Anne Dalke's picture
I have for many years used, as a keystone in a first-year writing course I co-designed and co-teach @ Bryn Mawr, a phrase from Scene 8 of Bertold Brecht’s play Galileo: “blest be the land that needs no hero!” Galileo says this, when his friends express their disappointment that he has not held out against the Inquisition (to the right is a performance this scene for a Summer Institute for K-12 teachers). “Blest be the land that needs no hero” is a phrase that my students need some time understanding, much less accepting. We generally arrive at an agreement that Brecht is warning against looking to others as ideals, as models or representations of the good. Rather than blaming others for their cowardice or failure to live up to our ideals, to fulfill our needs, we should look to ourselves.

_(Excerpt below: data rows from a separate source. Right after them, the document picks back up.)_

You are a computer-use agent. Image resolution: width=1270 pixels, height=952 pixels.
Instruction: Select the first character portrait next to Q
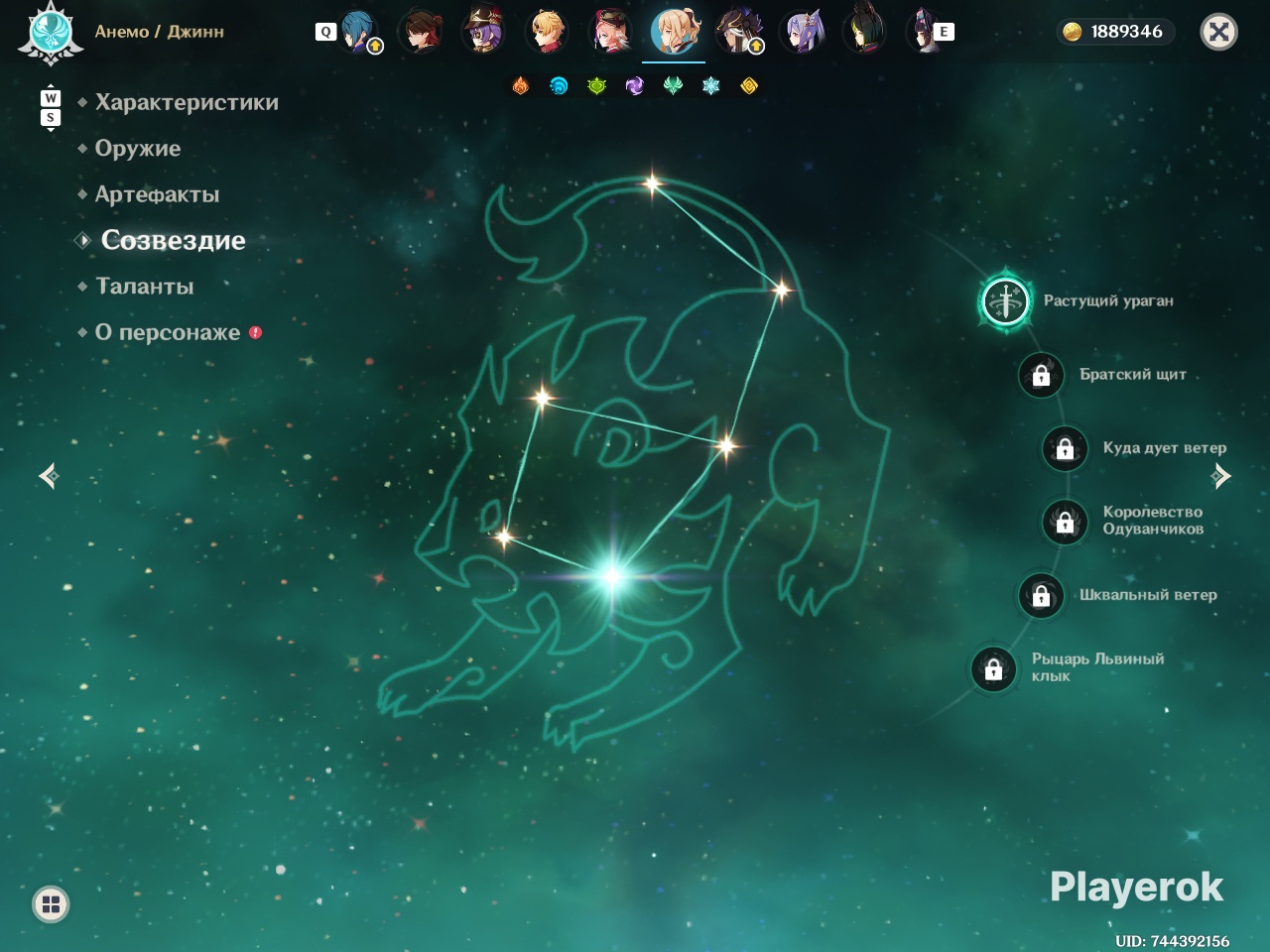coord(360,32)
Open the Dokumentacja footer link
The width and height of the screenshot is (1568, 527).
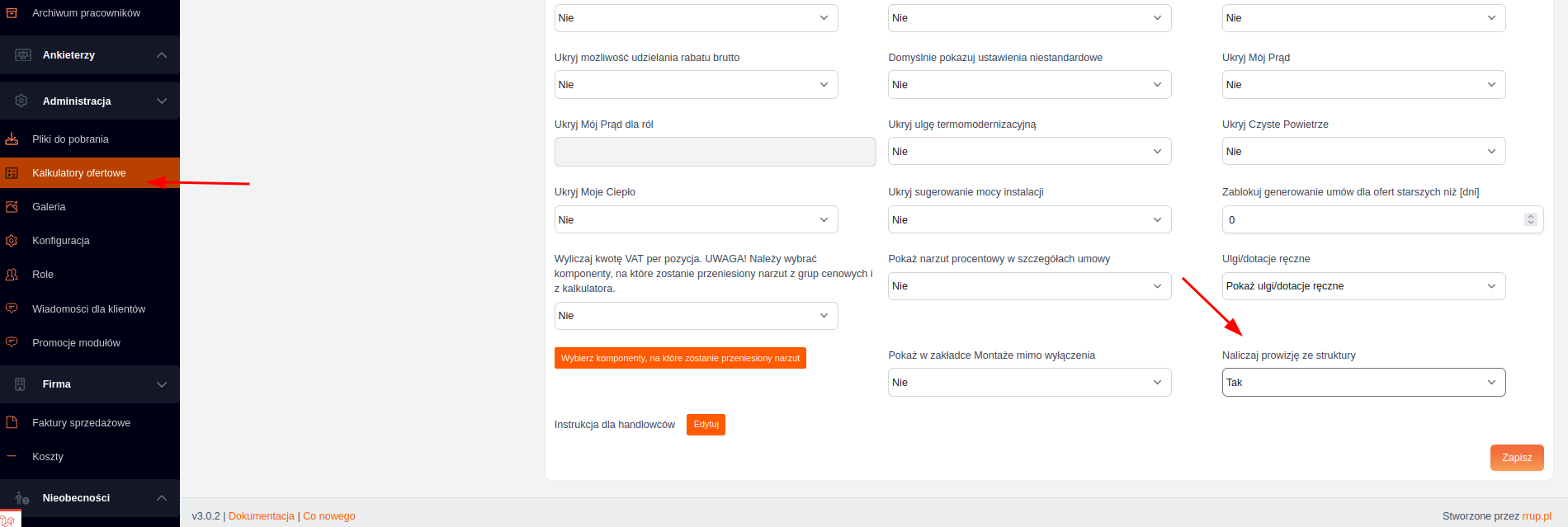coord(261,516)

This ringing phrase, and the discussions it has engendered over the past five years, have come back to haunt me this week. We came to Monteverde less for its famous cloudforest reserve, than because of the history of the Quakers in this area: four draft resistors, all young dairy farmers, were told by an Alabama judge in 1949, “If you like this country you should obey the laws of this country, and if you don’t like it, you ought to move out…” Thirty-some other family members and friends agreed with them that the U.S. economy had become “so involved with military effort throughout the world that a person can hardly make a living without being a part of that system. Even the price of milk depends upon it.” Wanting to live without contributing to that system, and also seeking a less materialistic place to raise their children, this group moved to Monteverde. Theirs is a story filled with much hardship and difficulty (oh, the stories!); by their own account, they were “heretics” (=in the late Latin meaning of “able to choose,” or dissenters). The community they created in Monteverde still exists, complete with Meetinghouse, bilingual school, cooperative creamery and lots of good fellowship—if still @ some distance from the poorer Ticos in this area.

Far as we’ve been able tell, so far, there are three groups here, which intersect but don’t really interact much socially: the Ticos, the tourists, and the ex-pats. The economic gap between the Ticos and the tourists they service is huge. Yesterday morning, my host mother (who works as a cook in a restaurant serving “Nueva Latina” food) was describing to me some of the details of her hard life. Until 20 years ago, there was no electricity and no water in the houses here. She had six children (in as many years): three @ home, and three in the hospital. The ride to the hospital, in each case, was seven hours long--on horseback—in labor.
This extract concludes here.